Había dicho que entraría el norte y en la madrugada entró. Las raquíticas palmeras lo anunciaron meciéndose en grotesca danza. Alrededor de las tres de la mañana arreció la ventisca y enseguida comenzó la lluvia. El frío abrazó nuestro despertar, hincando el diente. Altamira nos debía este clima. Nos debía la necesidad de la chamarra de carnaza. La lectura en el corredor con el cigarro y el vaso de vino. El susurro de las ramas de árboles soportando el viento.
¡El canto de la lluvia!
Nos debía también el café de la mañana y la caricia de un buen libro y la nostalgia. Altamira y su noche de sinfonía de grillos, de lastimeros ladridos de perros. Sapos despertando del letargo bajo tierra, emergiendo en una falsa lluvia de verano.

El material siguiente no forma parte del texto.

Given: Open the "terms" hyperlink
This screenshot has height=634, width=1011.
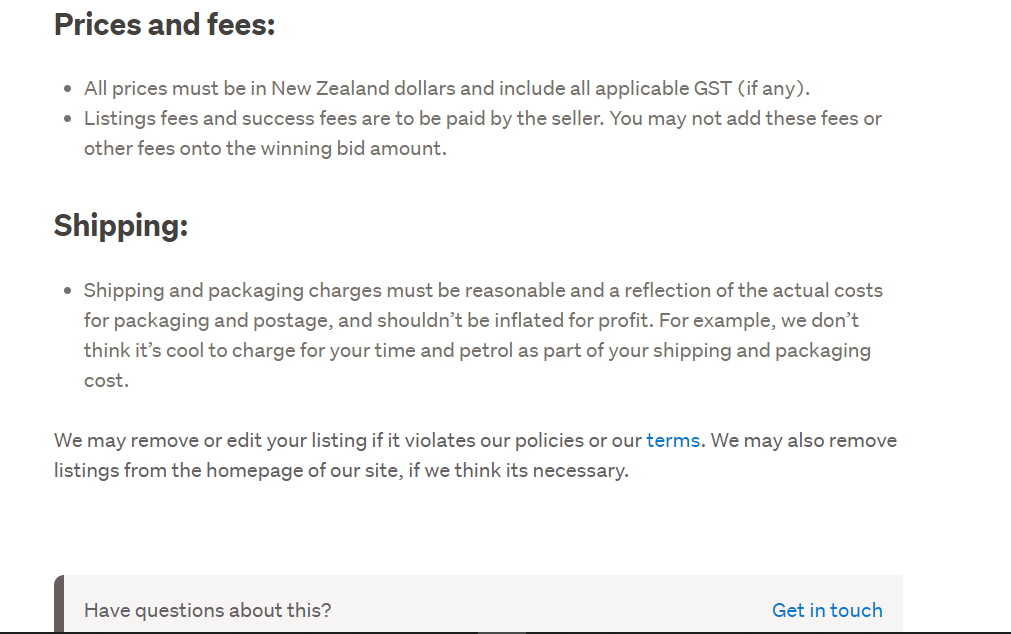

En la lejanía me cobijé con el recuerdo de tus pasos en mi vida. La lastimera voz de melancolía brotando de tus labios. Me imaginé también tu sonrisa. El dolor en el fondo de tu alma.
¡Corazón suspendido en un suspiro!
Treinta y uno de diciembre ¡Nochebuena!
Las imágenes de unos rostros sin memoria compartidos en un mensaje. Compartidos entre ayes de penas. El tiempo no perdona. Ni el tiempo, ni el olvido. Tanto orgullo echado por tierra. Tanta alegría enterrada. Tanto dolor. Tanta pena.

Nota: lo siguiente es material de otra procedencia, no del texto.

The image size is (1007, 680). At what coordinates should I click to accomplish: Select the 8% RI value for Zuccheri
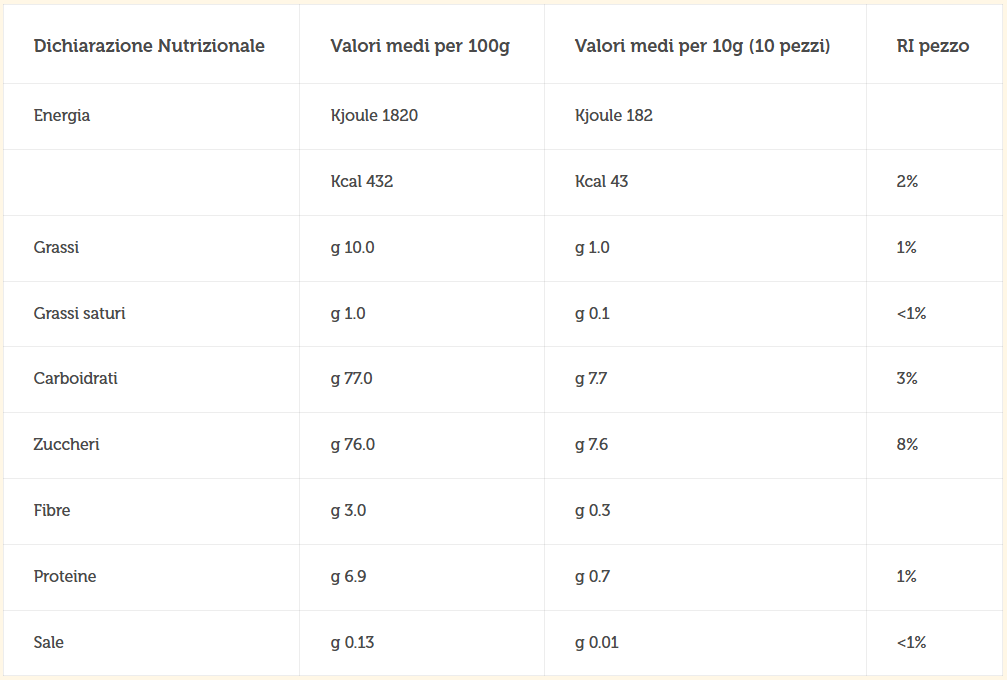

Vi las fotografías apenas unos segundos y me vi de nuevo en tu tierra, a cientos de kilómetros. Vi las fotografías y me hallé con rostros sin gestos ni muecas.
¡Ausencia!
Vi las fotografías y me hallé con el rostro del olvido, de la memoria perdida, del Alzheimer, prendida.
¡Ausencia!
El hombre que deja de ser consciente de su universo, de su entorno, de su familia. El hombre que deja de ser consciente de sí mismo.
¡Ausencia!
Toda la vida reflejada en un brillo de mirada que se apaga, en una mirada que se pierde, que se extravía.

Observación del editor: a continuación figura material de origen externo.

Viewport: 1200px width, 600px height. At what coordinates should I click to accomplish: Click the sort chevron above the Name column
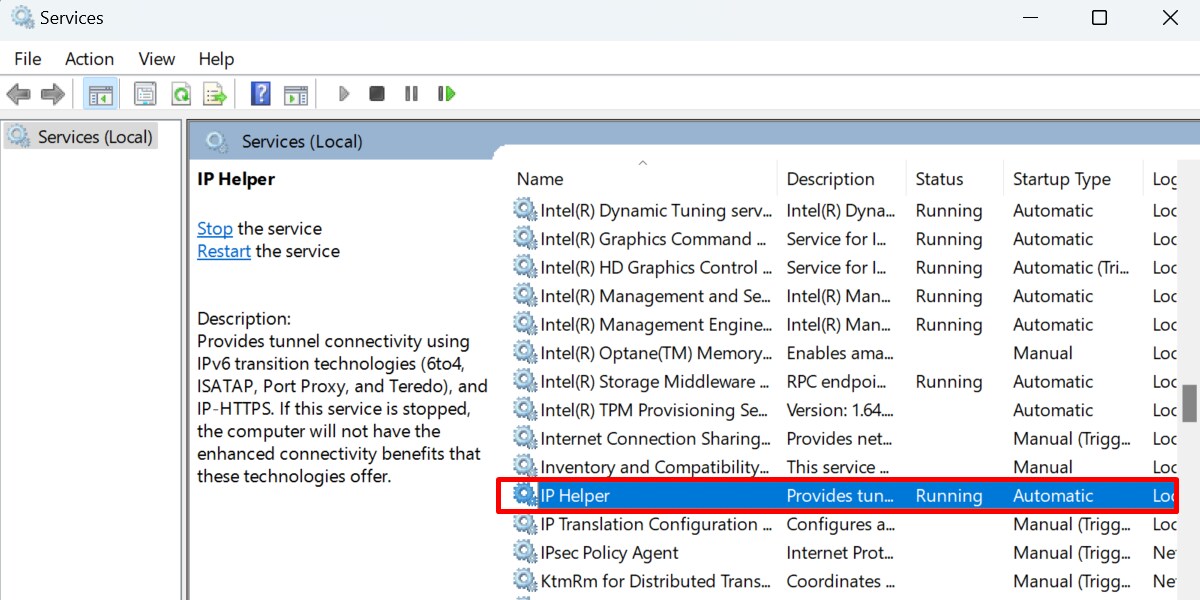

¿qué somos entonces después de quedarse nuestra alma, sin recuerdos?
¿qué, después de habernos desconectado de la vida?
¡Silencio somos!
Recuerdos de lo que otros recuerdan. Gracias a ellos nos seguimos haciendo presentes. Gracias a ellos podemos desprender aún, una sonrisa.
Había dicho que entraría el norte y en la madrugada entró, Altamira me despierta de este ensueño con cohetones. El año viejo de ropa vieja, hecho de calzones y camisas roídas, rellenado con chinampinas, y palomas y luces de bengala, vuela en medio de una llamarada, por los aires.
Mi copa se rellena con vino tinto, se reboza, se derrama y moja mi camisa, moja mis zapatos, mis calcetines. En la lejanía los gritos de mi mujer y mis hijos.
¡Oscar!
¡Flaco!
¡Papá!
¡Papito!
¡Ausencia!
Así comienza todo, derramándose la copa de tinto, manchado los pantalones, después el saberse ajeno al universo. El olvido enseguida. La pérdida de la memoria. El olvido.
Al final de todo ¡silencio!
A pesar de todo, jamás dejen de hablarme, jamás dejen de recordarme. En algún recodo de mi cerebro, en algún surco del hipocampo están sus rostros y sus voces. Sus besos. Sus reproches. Sus angustias.
De allí que a veces ría sin sentido.